The closing sales meaning that matters in practice: it is the cumulative result of every interaction between first contact and signed deal. When deals stall, the problem is rarely the final ask. It is almost always something upstream, like a missed follow-up or weak qualification step.
That upstream breakdown is worth examining closely.
Why most deals stall before they close
Most IT service deals don't die from a hard "no." They die from silence. The prospect goes quiet after the proposal, and you never hear back. Understanding why this happens is the first step toward closing sales consistently.
Slow first response. When a lead fills out your contact form or replies to an outreach email, every hour you wait cuts your conversion odds. If your average response time is measured in days, you're already losing to the competitor who replied in minutes.
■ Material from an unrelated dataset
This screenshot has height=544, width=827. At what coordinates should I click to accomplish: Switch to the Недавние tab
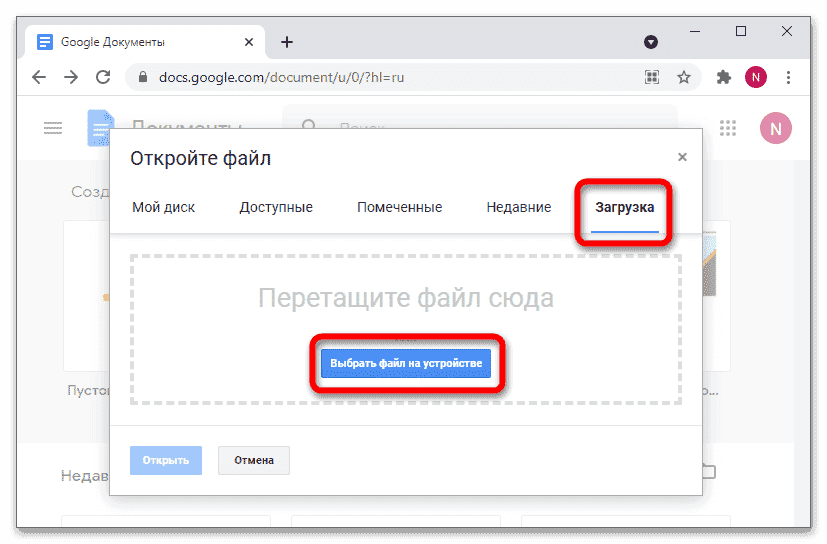(x=518, y=208)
Weak qualification up front. You spend weeks building a proposal for someone who doesn't control budget, can't get procurement sign-off, or isn't solving this problem this quarter. The deal was never real, but you treated it like it was.
No follow-up structure. Most reps stop after one or two attempts. Meanwhile, most leads don't convert because nobody built a cadence that accounts for the buyer's actual decision timeline. IT purchases involve technical evaluation, security review, and budget approval. That takes more than a single check-in email.
Perceived risk grows near the finish line. As Lunas Consulting notes, "the closer a deal gets to closing, the bigger the perceived risk for the buyer". Your prospect starts imagining implementation headaches, switching costs, and internal pushback.
Knowing how to follow up with leads means designing a process that addresses each of these failure points before they kill the deal. The six steps ahead give you that process.
The 6 follow-up steps that move leads to a close
Most IT sales teams already know they should follow up. The problem is they don't have a repeatable sequence that accounts for how technical buyers actually make decisions. These six steps give you a process for closing sales that works whether you're selling managed services, dev projects, or SaaS implementations.
1. Respond within five minutes of first contact.
Speed matters more than polish. Research from InsideSales.com found that responding within five minutes of a lead's inquiry makes you 21 times more likely to qualify that lead compared to waiting 30 minutes. For IT company owners, this means the moment someone fills out your contact form or replies to an outbound email, they get a human response, not a generic autoresponder. Even a short message works: confirm you received their request, name the next step, and give a specific time you'll follow up with detail.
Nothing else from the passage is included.